Saúl Edólver Ubaldini (December 29, 1936 - November 19, 2006) was an Argentine labor leader and parliamentarian for the Peronist Justicialist Party.

Ubaldini was born in the Buenos Aires barrio of Mataderos, the son of a meat worker and a seamstress. He worked in the processing plants and became involved in the trade union. In 1969 he started work at a small yeast factory and seven years later he was elected the Secretary-General of the small union of beer-industry workers. During the Proceso dictatorship, he was elected general secretary of the CGT, the trade union umbrella body, in 1979. In the years that followed, he led the "Brasil" fraction of the CGT, which showed a harder line against the military than its "CGT Azopardo" counterpart. The names came from the addresses of their respective headquarters. He led a march of 10,000 protesters against the dictatorship in 1981, the first large protest of that period.
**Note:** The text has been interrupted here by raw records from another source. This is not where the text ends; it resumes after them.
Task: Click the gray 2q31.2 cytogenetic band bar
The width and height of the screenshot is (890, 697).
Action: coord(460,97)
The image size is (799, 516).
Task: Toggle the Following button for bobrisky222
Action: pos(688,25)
When democracy returned, he became leader of the CGT in 1986. From this position he launched 13 general strikes against Radical Raúl Alfonsín's government. However, the CGT's militancy subsided once Peronism was back in power. In 1989 Ubaldini was displaced as head of the CGT by supporters of President Carlos Menem. Although he had backed Menem's election campaign publicly, Ubaldini opposed Menem's free market reforms and refused to vacate the CGT building.

In 1993, Ubaldini stood to be Governor of Buenos Aires Province, heavily defeated by the Menemist Eduardo Duhalde. He was elected in 1997 and again in 2001 as a national deputy for Buenos Aires Province. In his last role he assisted the Planning Minister Julio de Vido during Nestor Kirchner's presidency. He had also been vice president of the international trade union movement CIOSL (now known as Trade Union Confederation of the Americas).

He died of lung cancer, aged 69, in Buenos Aires.